Records of text and element pointing
◇ ◇ ◇ ◇ ◇

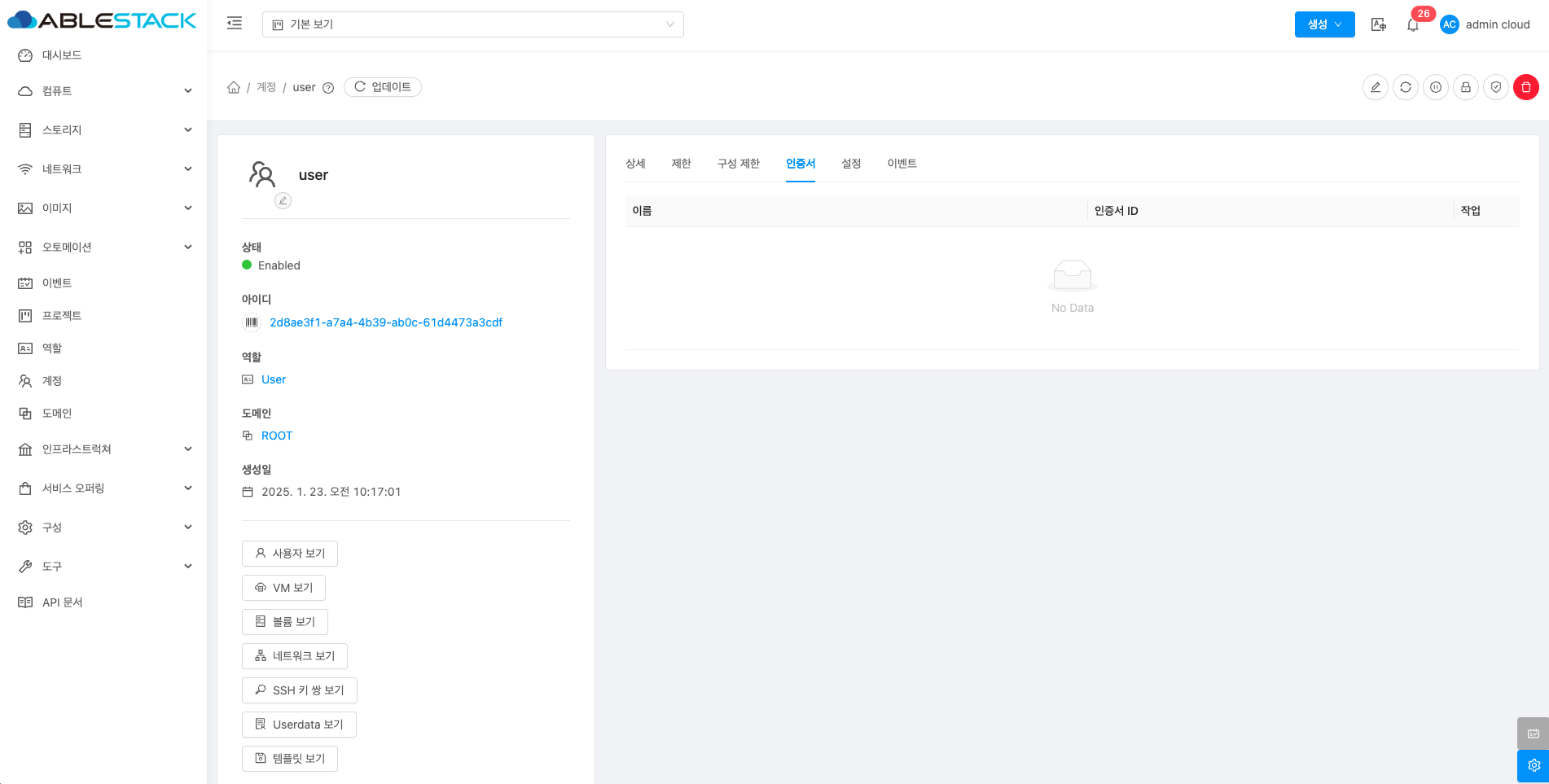
Task: Click the lock account icon
Action: tap(1465, 87)
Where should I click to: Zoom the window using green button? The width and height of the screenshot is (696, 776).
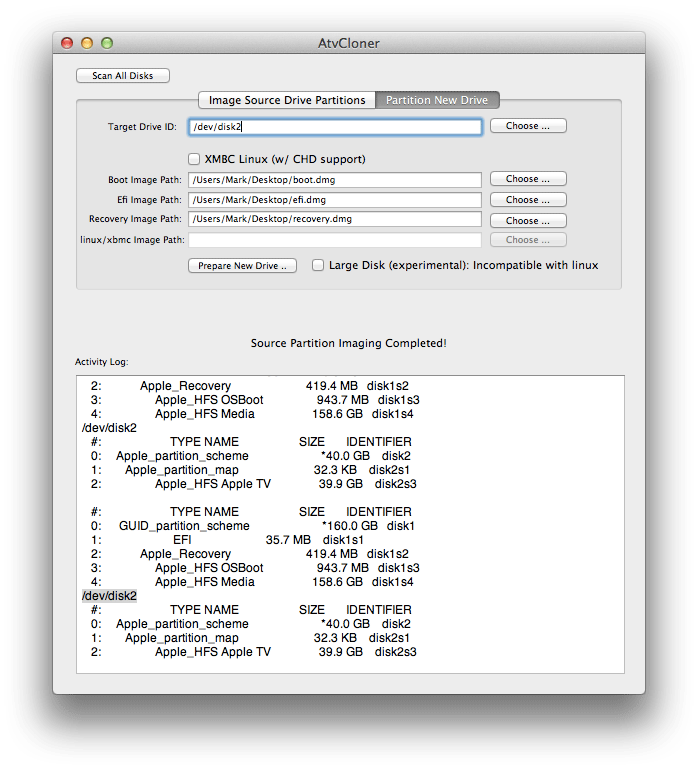pos(107,43)
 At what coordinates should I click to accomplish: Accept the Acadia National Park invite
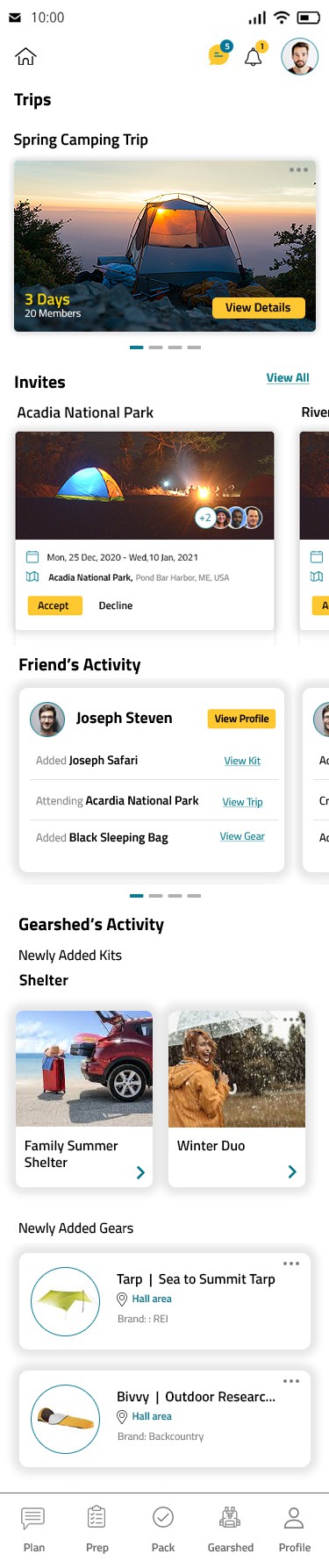(54, 605)
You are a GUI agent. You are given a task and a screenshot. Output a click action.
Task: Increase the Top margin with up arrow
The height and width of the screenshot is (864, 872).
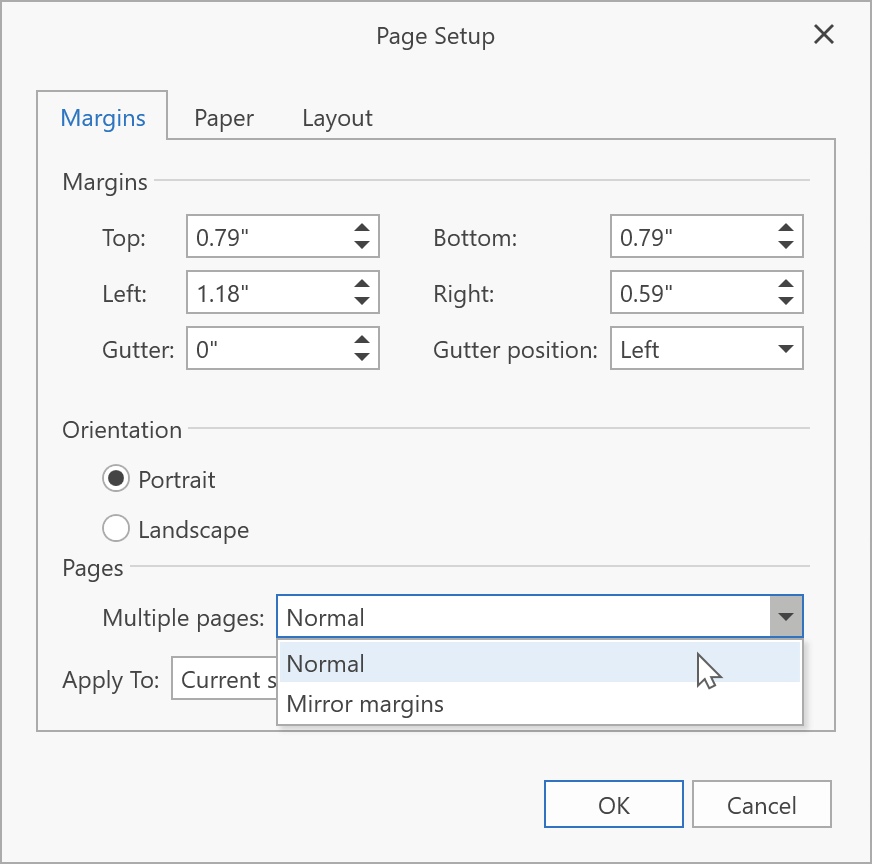coord(362,229)
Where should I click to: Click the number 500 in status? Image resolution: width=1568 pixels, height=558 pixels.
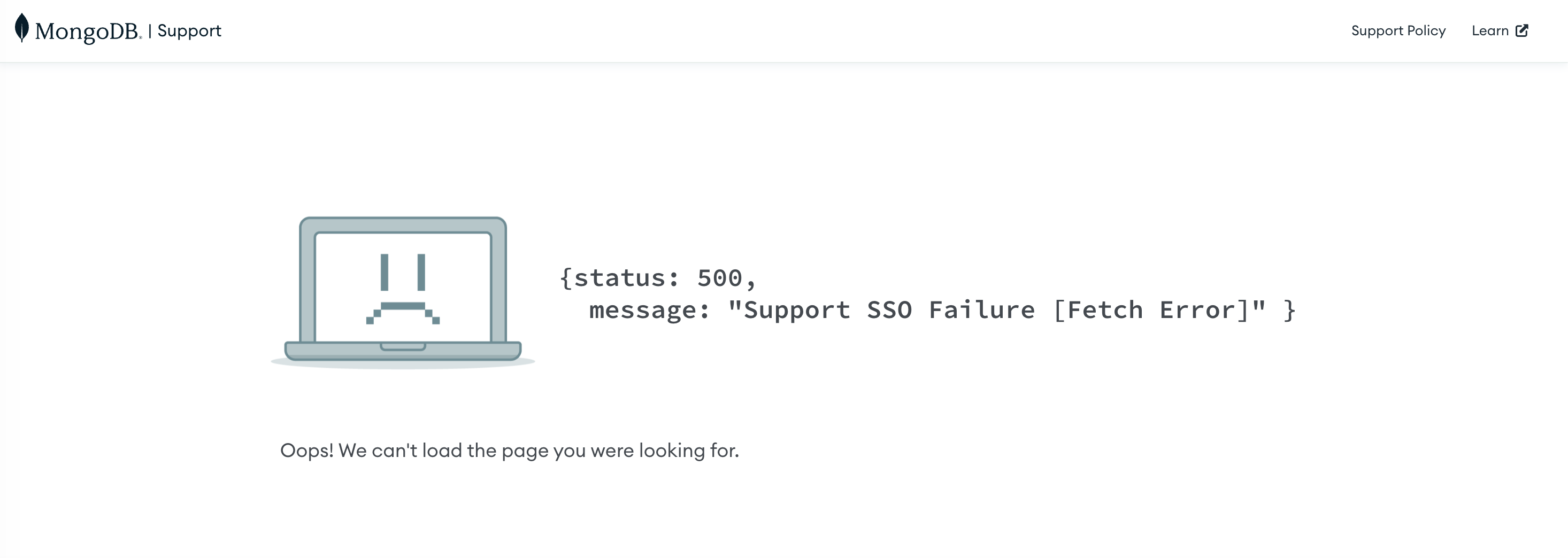pos(719,278)
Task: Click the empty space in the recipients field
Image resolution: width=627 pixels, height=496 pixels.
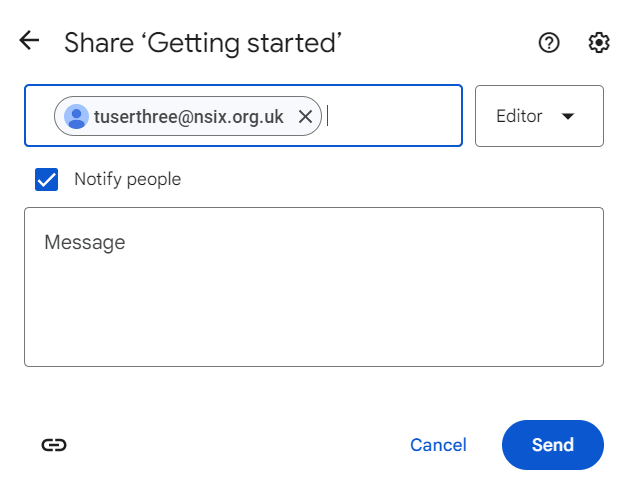Action: 395,116
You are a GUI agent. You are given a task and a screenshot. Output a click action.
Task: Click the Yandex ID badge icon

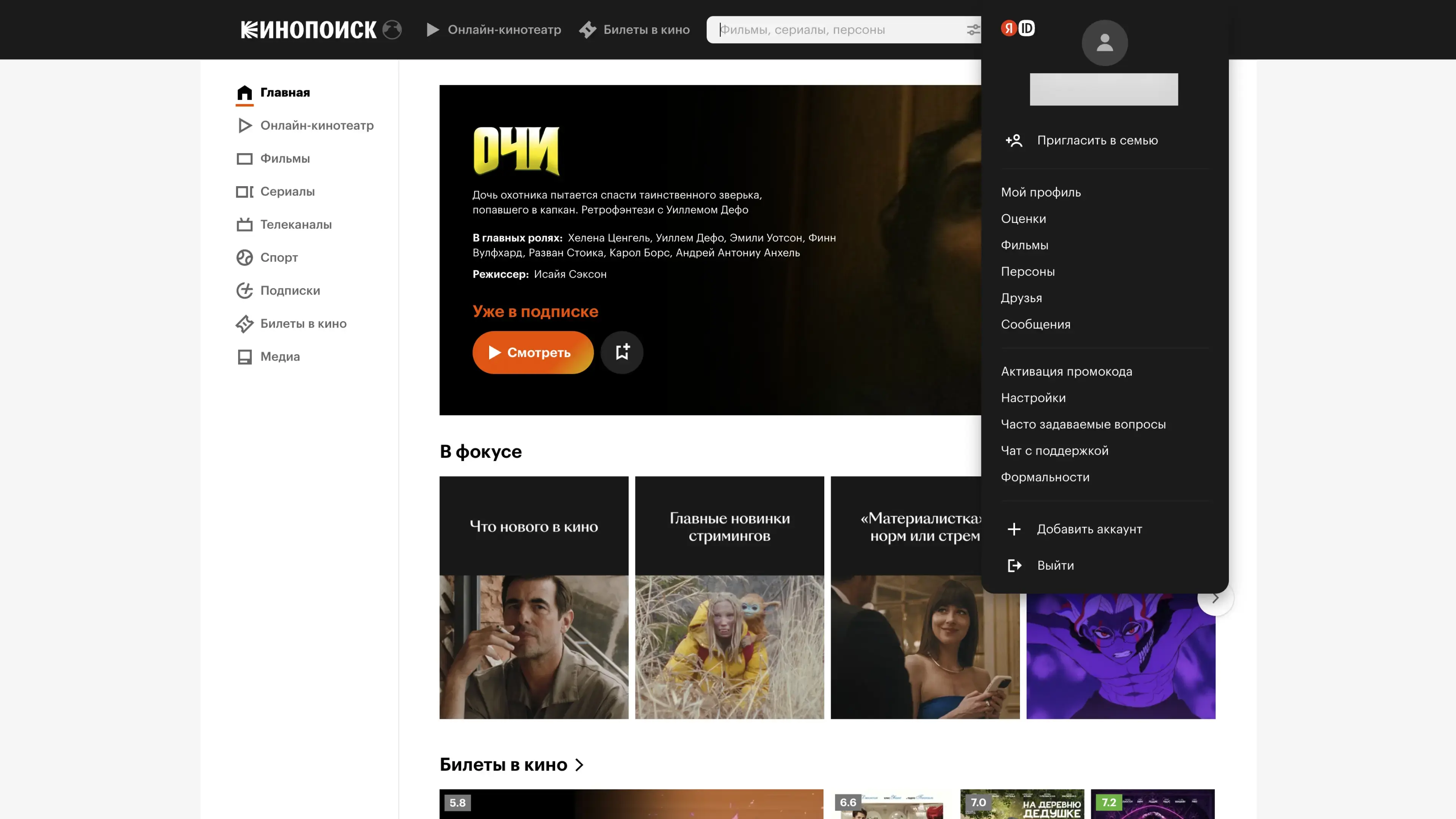(x=1018, y=28)
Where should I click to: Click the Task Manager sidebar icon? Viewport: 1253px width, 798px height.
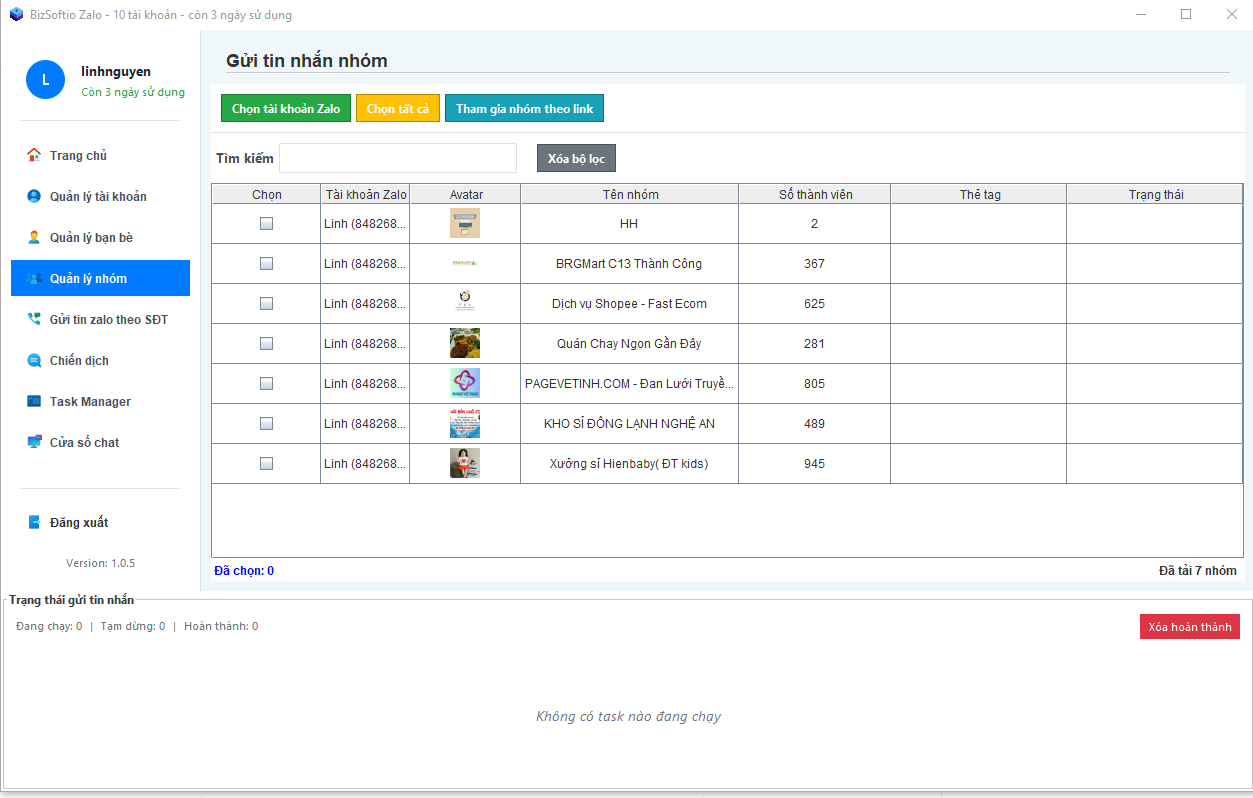click(x=35, y=401)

◇ ◇ ◇ ◇ ◇

**Goal of the exercise:**
Copy every one of the records above word for word, omitting the pictures.

**Response to this exercise:**
Task: Click the lock account icon
Action: tap(1465, 87)
Where should I click to: Zoom the window using green button? The width and height of the screenshot is (696, 776).
pos(107,43)
 At what coordinates should I click to accomplish: Accept the Acadia National Park invite
(54, 605)
You are a GUI agent. You are given a task and a screenshot. Output a click action.
Task: Increase the Top margin with up arrow
The height and width of the screenshot is (864, 872).
coord(362,229)
Where should I click to: Click the number 500 in status? Image resolution: width=1568 pixels, height=558 pixels.
pos(719,278)
Task: Click the empty space in the recipients field
Image resolution: width=627 pixels, height=496 pixels.
Action: 395,116
You are a GUI agent. You are given a task and a screenshot. Output a click action.
Task: Click the Yandex ID badge icon

(x=1018, y=28)
Where should I click to: Click the Task Manager sidebar icon? Viewport: 1253px width, 798px height.
click(x=35, y=401)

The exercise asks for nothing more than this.